Which lines in the listing below contain the string "Instruction", matching case? Copy each of them in full.

-- START OF TASK MATERIAL --

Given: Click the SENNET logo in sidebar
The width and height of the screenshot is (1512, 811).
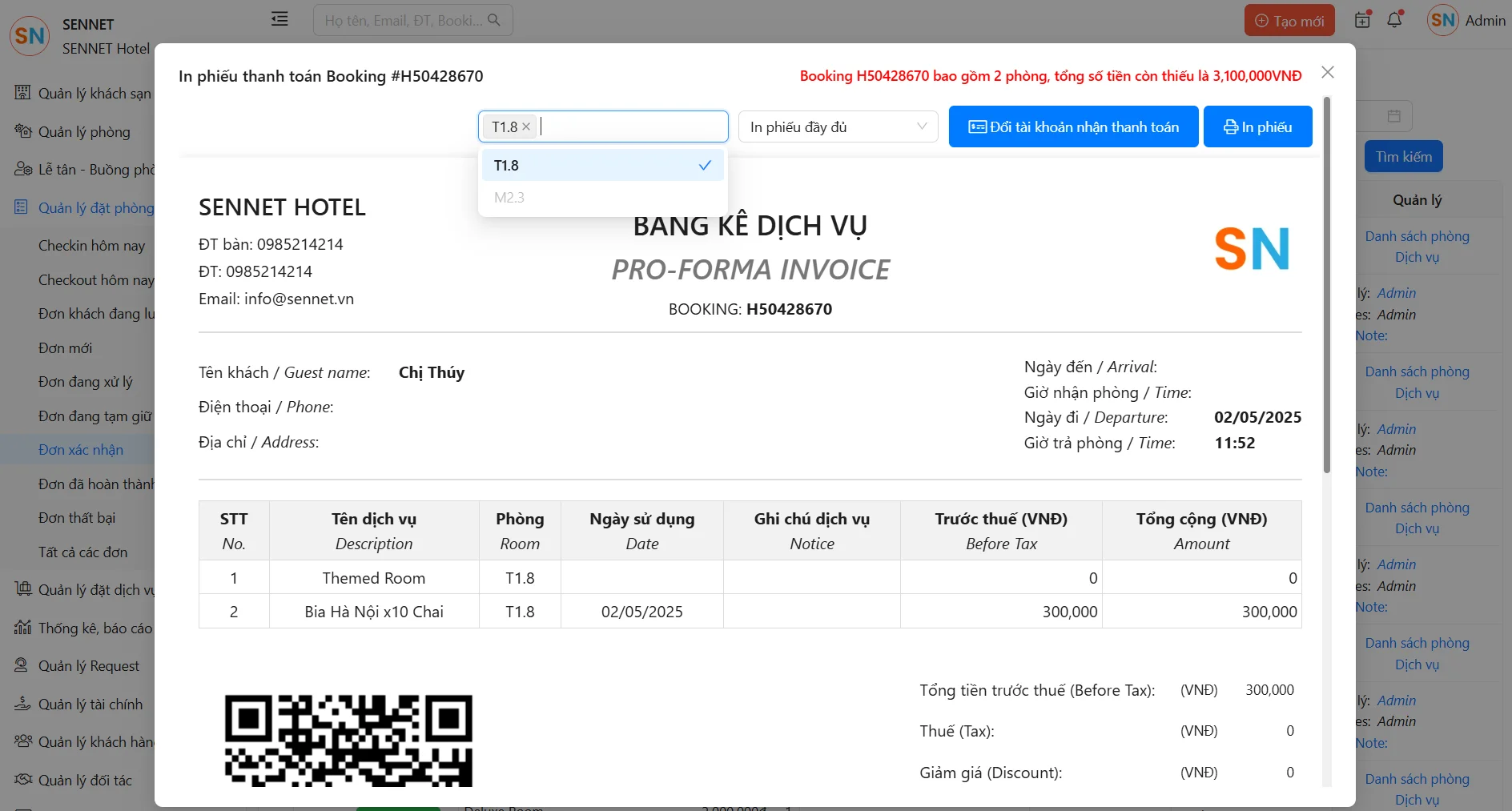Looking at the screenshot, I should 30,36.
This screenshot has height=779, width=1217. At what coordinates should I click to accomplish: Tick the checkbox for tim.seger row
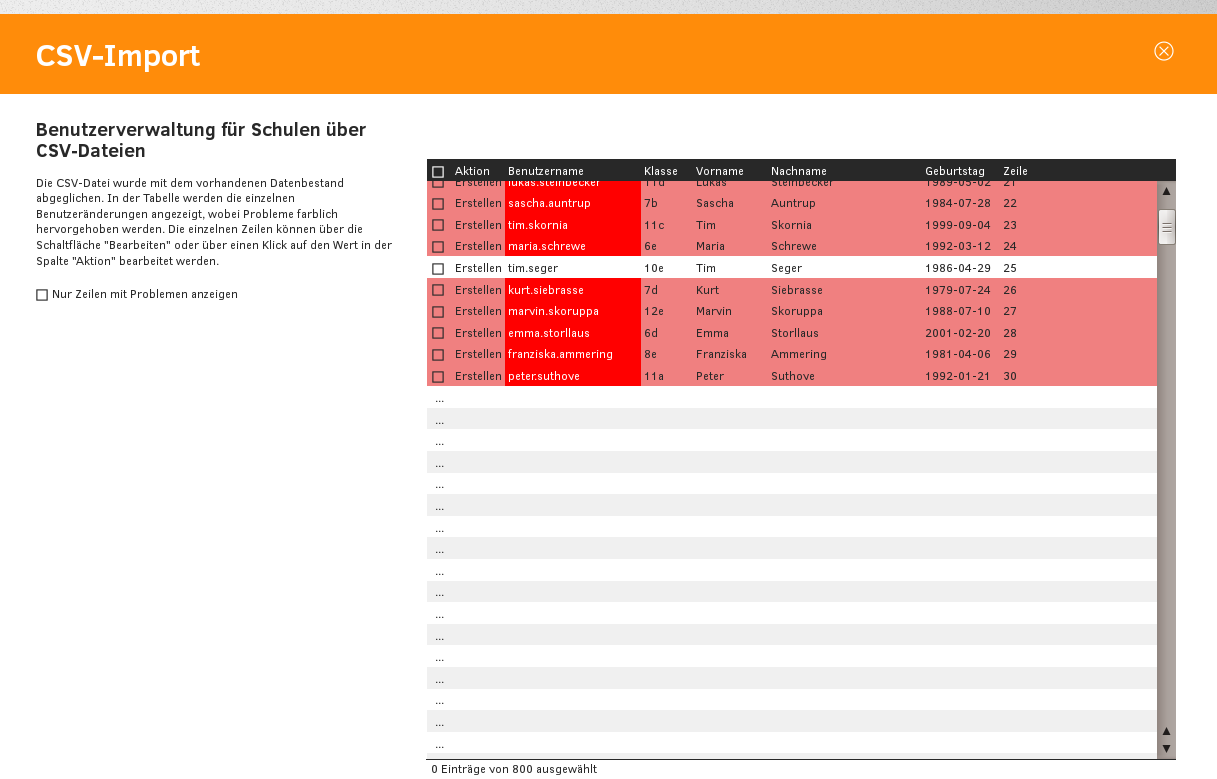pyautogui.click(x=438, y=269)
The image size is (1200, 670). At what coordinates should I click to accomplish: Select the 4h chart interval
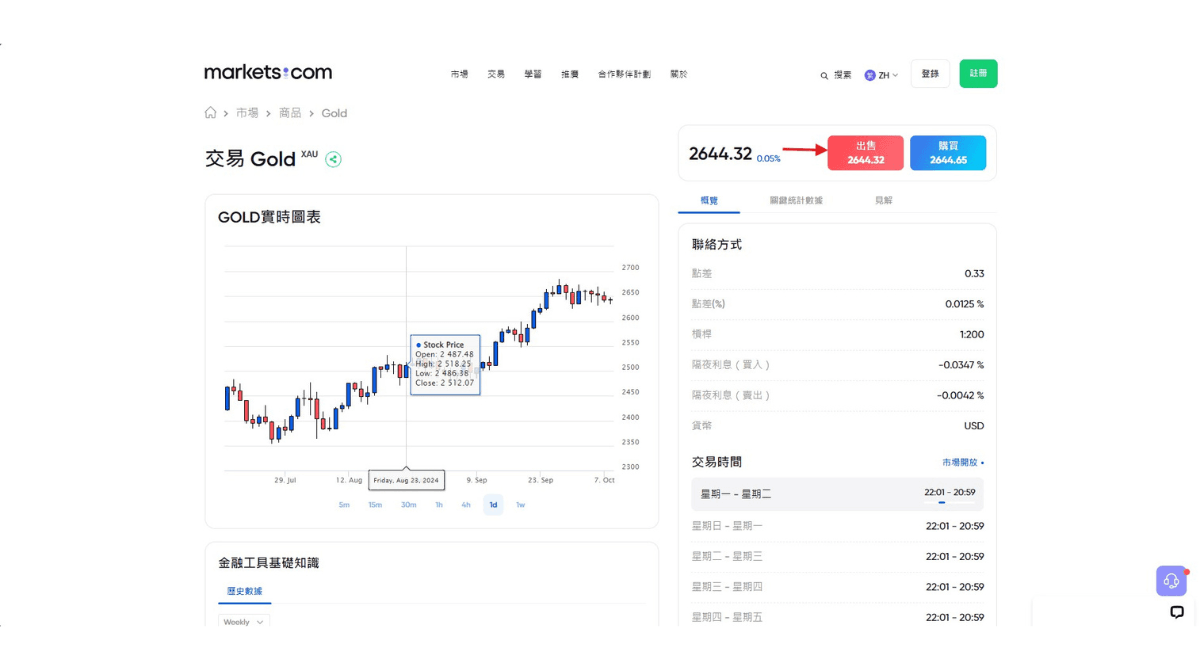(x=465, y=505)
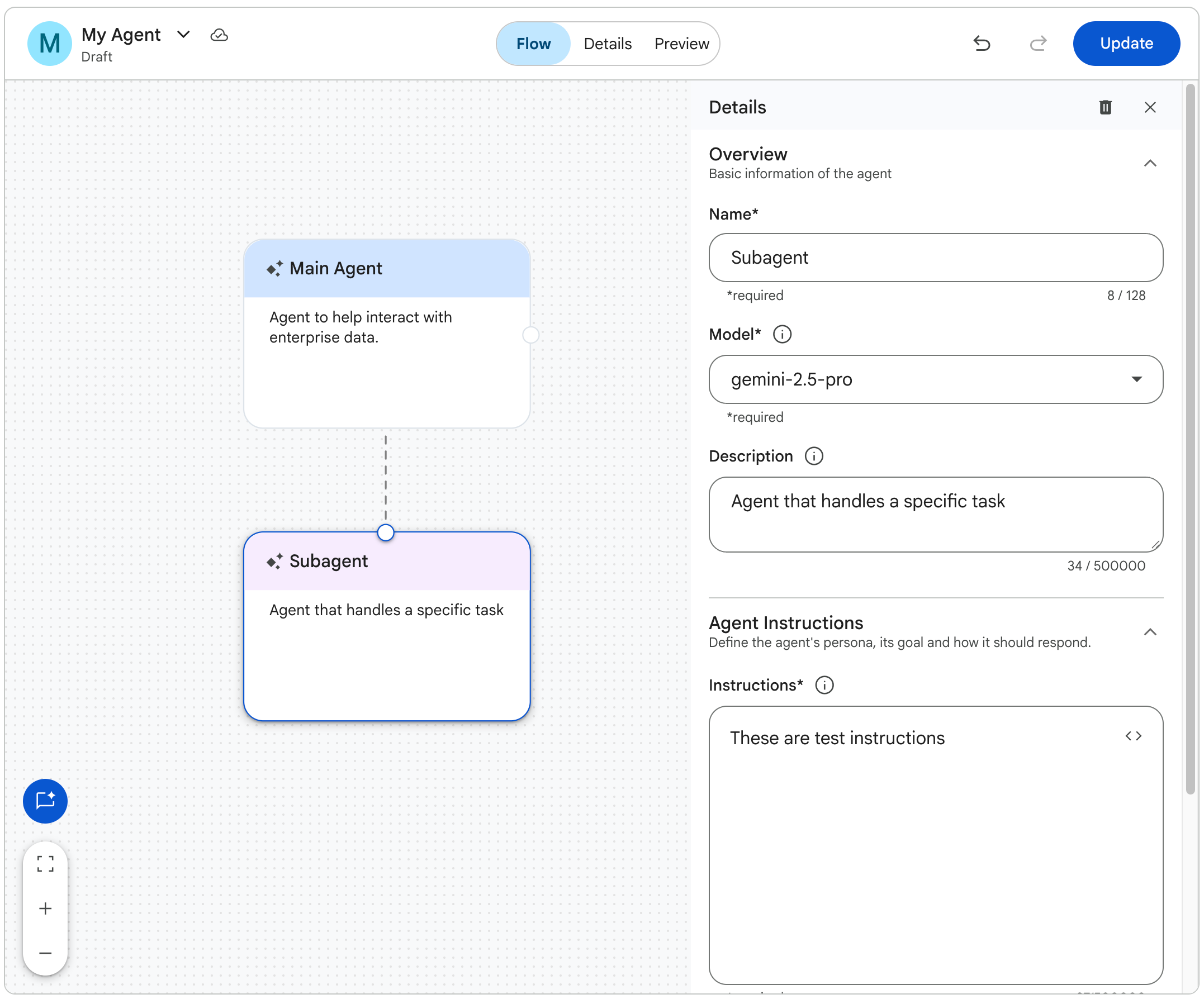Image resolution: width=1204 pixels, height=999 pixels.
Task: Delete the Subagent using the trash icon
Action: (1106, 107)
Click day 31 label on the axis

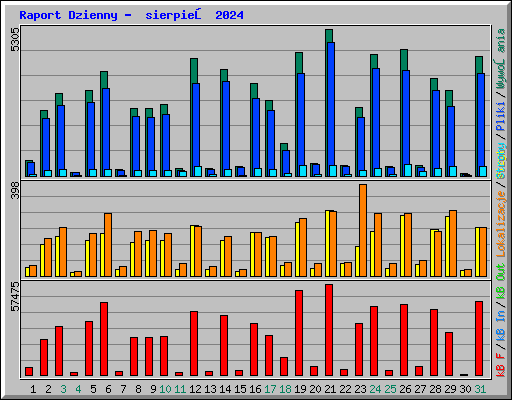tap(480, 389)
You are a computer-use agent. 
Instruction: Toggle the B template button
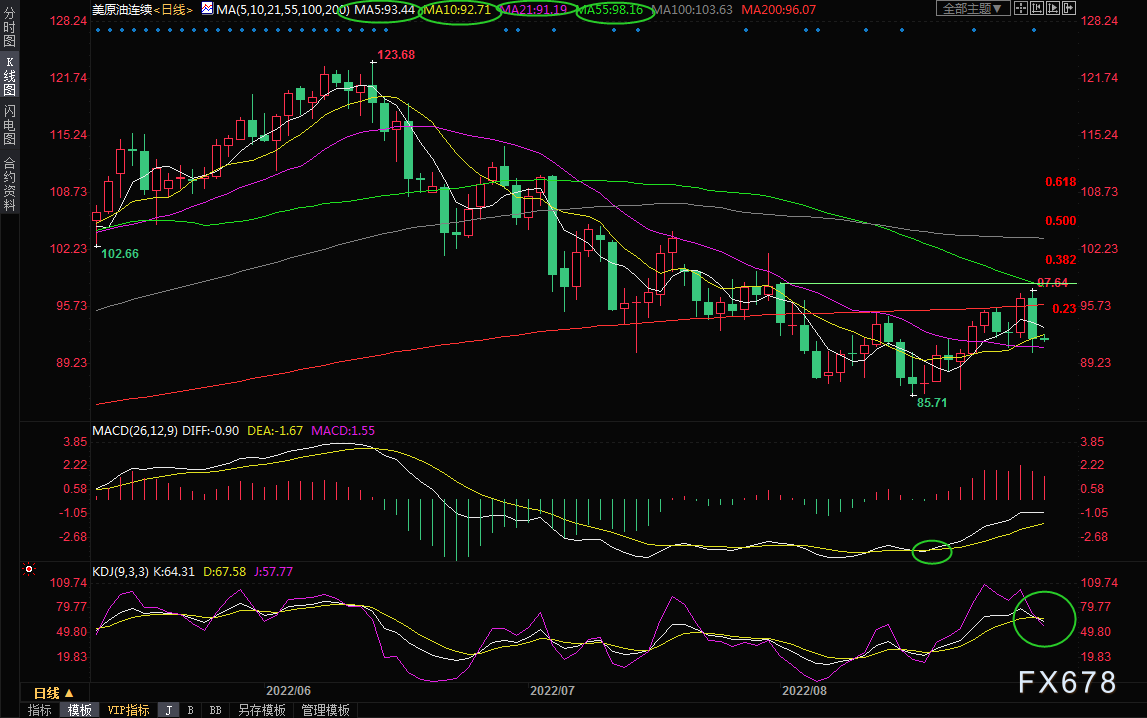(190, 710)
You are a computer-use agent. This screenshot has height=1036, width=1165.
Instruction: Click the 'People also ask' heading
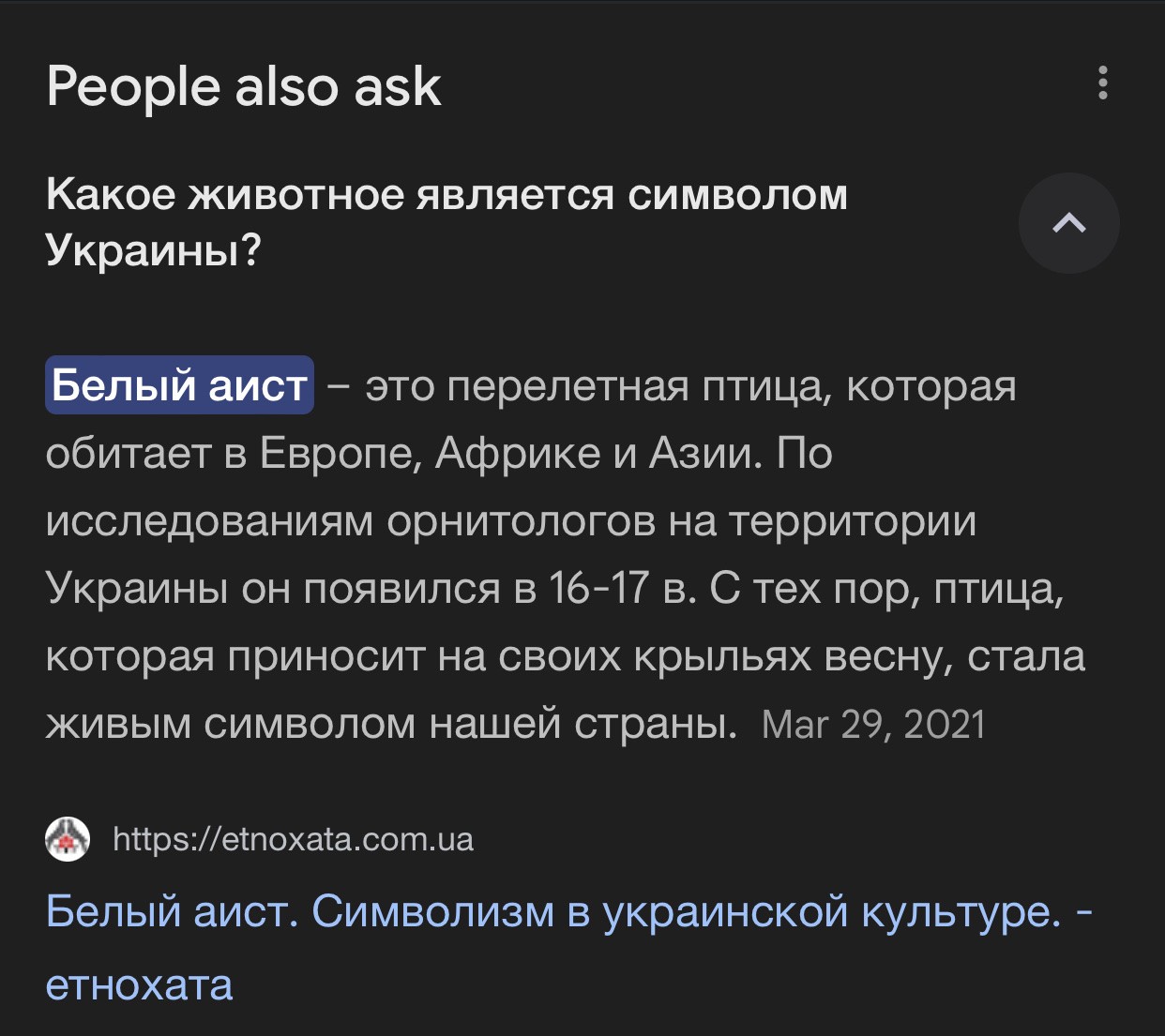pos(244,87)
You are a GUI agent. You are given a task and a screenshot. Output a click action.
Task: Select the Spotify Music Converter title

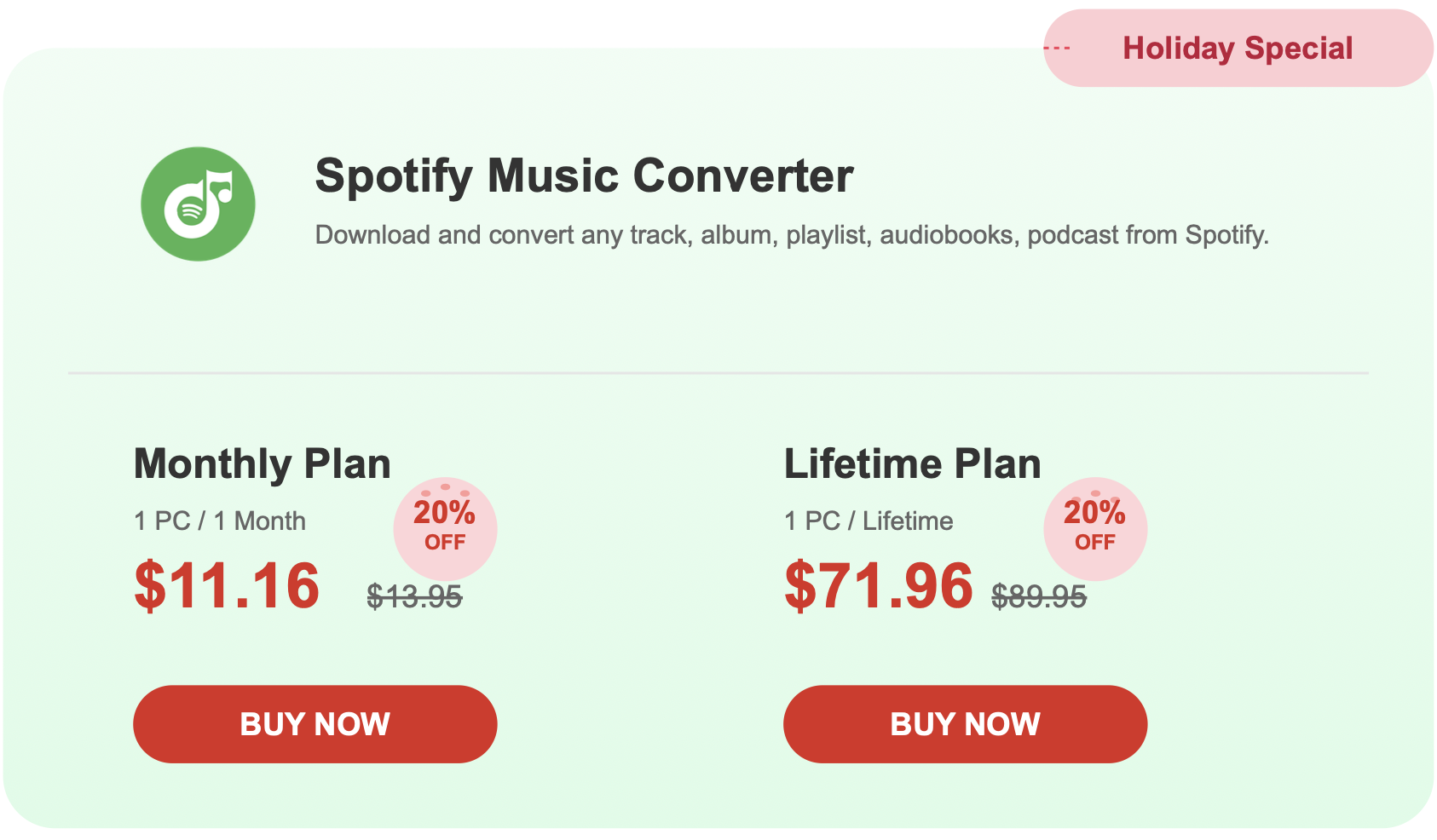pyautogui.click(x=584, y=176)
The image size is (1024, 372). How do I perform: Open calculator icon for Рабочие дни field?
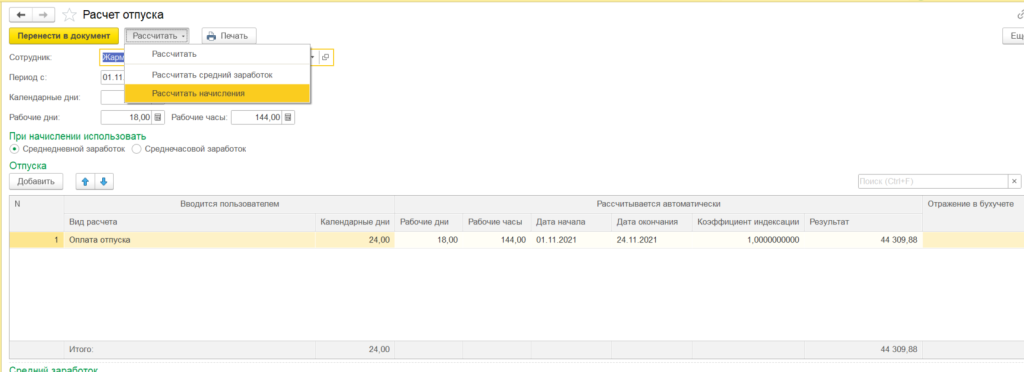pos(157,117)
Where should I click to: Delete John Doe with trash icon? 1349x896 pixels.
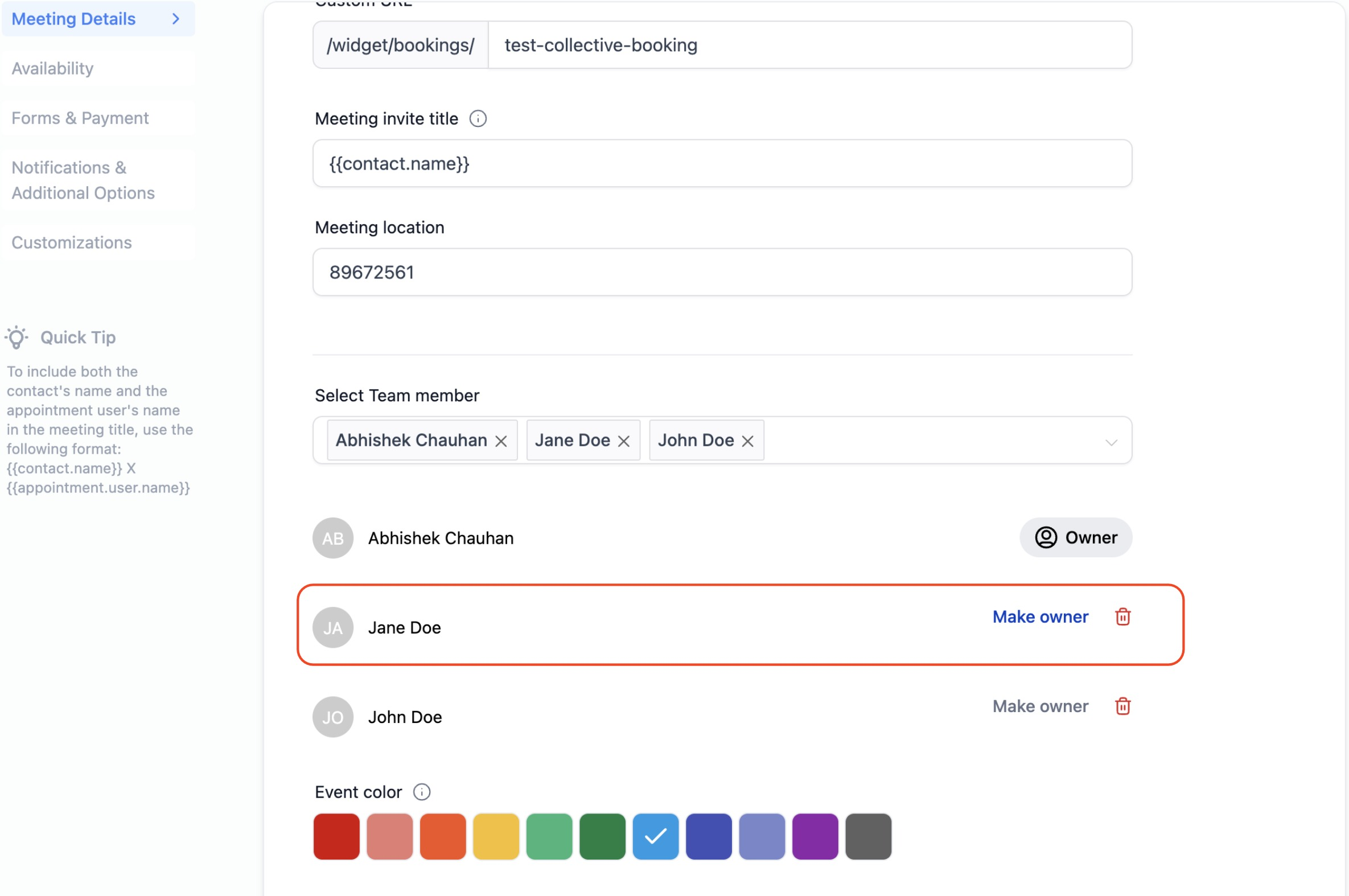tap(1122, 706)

-- END OF TASK MATERIAL --

* [SOLUTION FOR THIS EXERCISE]:
Instruction: Toggle the B template button
Instruction: Click the 'People also ask' heading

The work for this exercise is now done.